=== Problem to solve ===
Extract the part of the cave room descriptions that begins at the words "The cave bottoms" and stops after "Level 2, Room 8.", copying it word for word.

=== Provided passage ===

5.       A chimney descending some 10 feet below and at a slant of 90 degrees. Wide enough for 3 people, with no handholds on the melted smooth rock. The bottom 3 feet are stained a deep ochre and there is a thickened yet powdery residue on the wall and floor.

The cave bottoms out into a space about 5 feet wide and high with a crawlspace to Room 6.
A party knowledgeable about slimes and oozes would be able to deduce this is the remnants of an Ochre Jelly which succumb to something here.

6.       Any pooling water from the walls is absorbed into the patches of cave fungus, otherwise not even dirt. The rock is very straight and regular except for a jagged and collapsed celling vault.

7.       The walls and ceiling are straight and orderly, forming a series of vaults above and obviously non-natural. A circle of white stone is embedded in the floor here; it seems to be marked with curving grooves.

A Cleric or Magic User with an Intelligence of 12 or higher automatically knows these are marking for the rise and fall of the moon. Stepping onto the circle teleports the individual to Level 2, Room 8.

8.       A tunnel terminates some five feet in a door. The door is emblazoned with the polar constellations of the modern age, raised from the surface. On Uldore, this is various animals and farming tools. Pressing the different constellations has a 2 in 6 chance each time of triggering the scythe trap to swing from the left. A few rusted daggers and wooden stakes doing 1d8 damage. The fake door is just pushed against the rock face.

9.       A dry cave entrance lit by the noon and evening sun. Highlighting the limestone darkness beyond. Uneven footing between the scree and tough grasses. Nestled inside are 5 Pit Vipers. If noon, they are clearly visible as they sun themselves.

10.   A cave straight walled but crumbled ceiling. It stinks of rotting flesh and 13 figures stare at the walls. 7 humans and 6 mantis-headed gnolls. Now all Zombies, who attack immediately after detecting entry. The human bodies have guts ripped from the inside.

11.   This large ramp of earth winds around the inside of the rubbish pit. Dipping beneath the lip, as the rock gives way to scree and dirt. Held together with shrubby plants arranged in noonday alignment. Regular large cave entrances can be seen from the descent, otherwise hidden from the lip. At the bottom of the spiral, is the second lip, and a steeper decline.

=== Data to examine ===
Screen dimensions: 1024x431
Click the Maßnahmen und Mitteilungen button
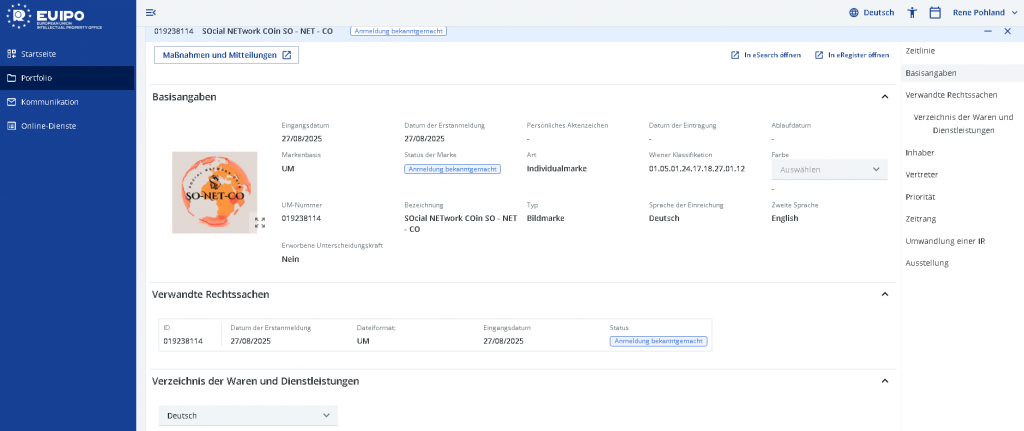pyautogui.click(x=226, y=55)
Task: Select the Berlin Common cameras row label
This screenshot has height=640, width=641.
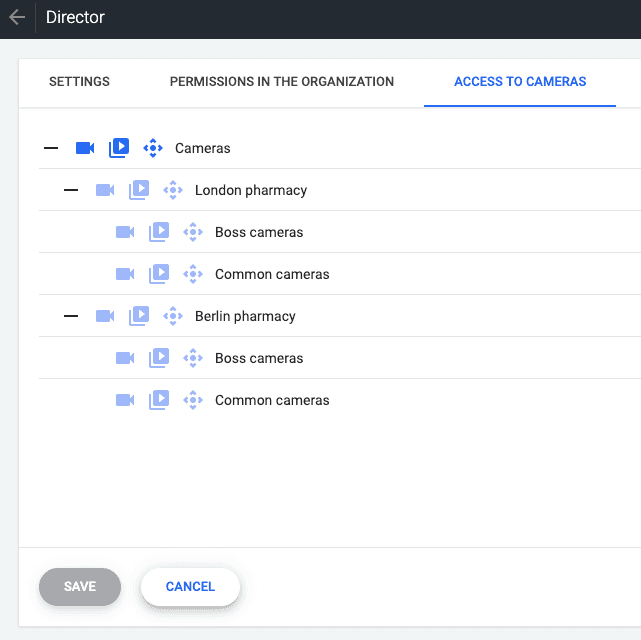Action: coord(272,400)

=== Exercise answer ===
The cave bottoms out into a space about 5 feet wide and high with a crawlspace to Room 6.
A party knowledgeable about slimes and oozes would be able to deduce this is the remnants of an Ochre Jelly which succumb to something here.

6.       Any pooling water from the walls is absorbed into the patches of cave fungus, otherwise not even dirt. The rock is very straight and regular except for a jagged and collapsed celling vault.

7.       The walls and ceiling are straight and orderly, forming a series of vaults above and obviously non-natural. A circle of white stone is embedded in the floor here; it seems to be marked with curving grooves.

A Cleric or Magic User with an Intelligence of 12 or higher automatically knows these are marking for the rise and fall of the moon. Stepping onto the circle teleports the individual to Level 2, Room 8.